Apparently Games Workshop owns the trademarked term “Space Marines”, so nobody else is supposed to use it:
For years, there have been stories about Games Workshop being trademark bullies and sending threats to people who use the term “space marine” in connection with games. But now that they’ve started publishing ebooks, Games Workshop has begun to assert a trademark on the generic, widely used, very old term “space marine” in connection with science fiction literature.
[. . .]
A few important notes:
* Amazon didn’t have to honor the takedown notice. Takedown notices are a copyright thing, a creature of the Digital Millennium Copyright Act. They don’t apply to trademark claims. This is Amazon taking voluntary steps that are in no way required in law.

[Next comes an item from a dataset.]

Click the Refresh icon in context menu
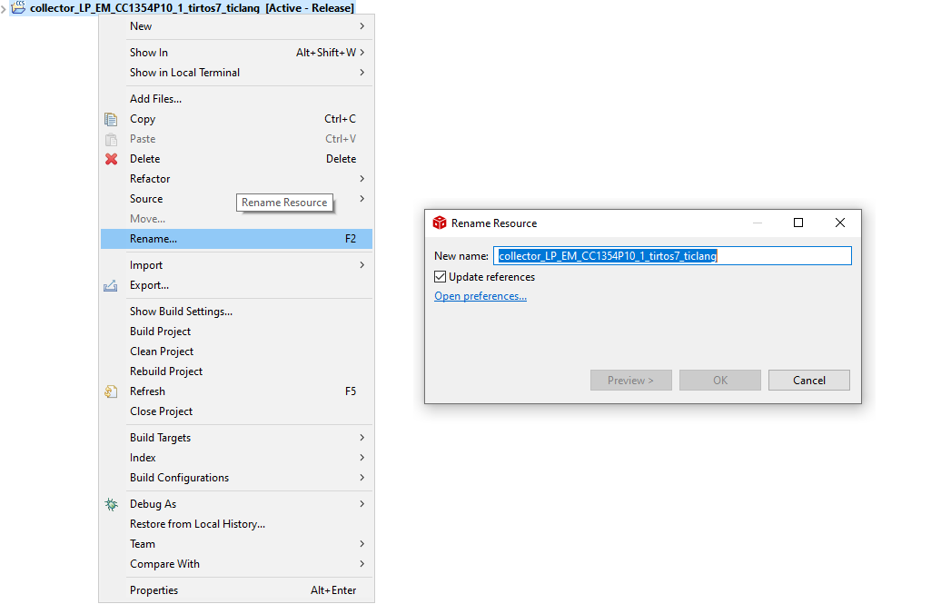This screenshot has width=951, height=614. pyautogui.click(x=111, y=391)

* Games Workshop’s strategy is to make “space marine” less generic by launching high profile, bullying attacks on everyone who uses it, so that there will come a day when people hearing the phrase immediately conclude that it must be related to Games Workshop, because everyone know what colossal dicks they are whenever anyone else uses the phrase
* Trademarks only apply to commercial works. You can and should use “space marine” in your everyday speech, fanfic, tweets and so on. For one thing, it will undermine Games Workshop’s attempts to homestead our common language.
Update: John Scalzi clearly feels the claim lacks merit:
I am not a lawyer, so factor that in here. That said: Games Workshop, really? You know, a simple search on the term “space marines” over at Google Books shows a crapload of prior art for “space marines” in science fiction literature, from the 1936 Amazing Tales novelette “The Space Marines and the Slavers” by Bob Olsen, to Robert Heinlein’s novel Space Cadet, to the very recent use of the term in The Sheriff of Yrnameer by Michael Reubens and So You Created a Wormhole: The Time Traveler’s Guide to Time Travel by Phil Hornshaw and Nick Hurwitch. There is no lack of evidence that the phrase “space marines” has been used rather promiscuously in science fiction literature up to this point.

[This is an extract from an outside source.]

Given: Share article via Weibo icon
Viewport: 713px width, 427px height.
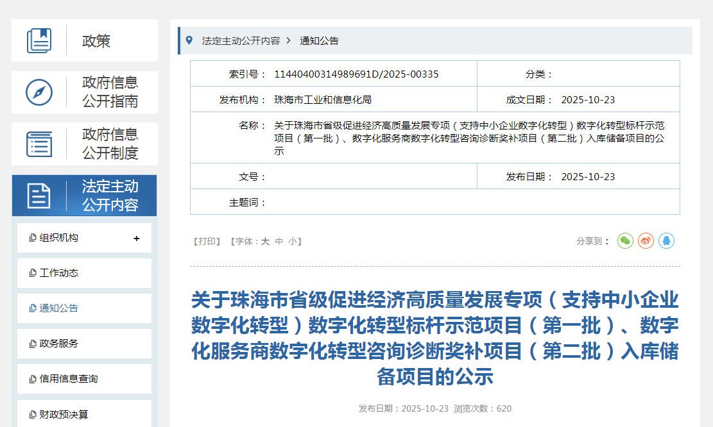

To argue, as Games Workshop must, that the phrase “space marines” has a distinctive character in science fiction literature relating only to their product involves, shall we say, a certain studied ignorance of the field. Table top games? Possibly; I’m not an expert. Science fiction literature? You have got to be kidding. It’s pretty damn generic in this field, and was long before 1987, when Warhammer 40,000 was created in game form . Nor does it seem, as far as I know, that Games Workshop attempted to claim trademark on the phrase “space marine” before, despite a veritable plethora of Warhammer 40K tie-in literature using the phrase.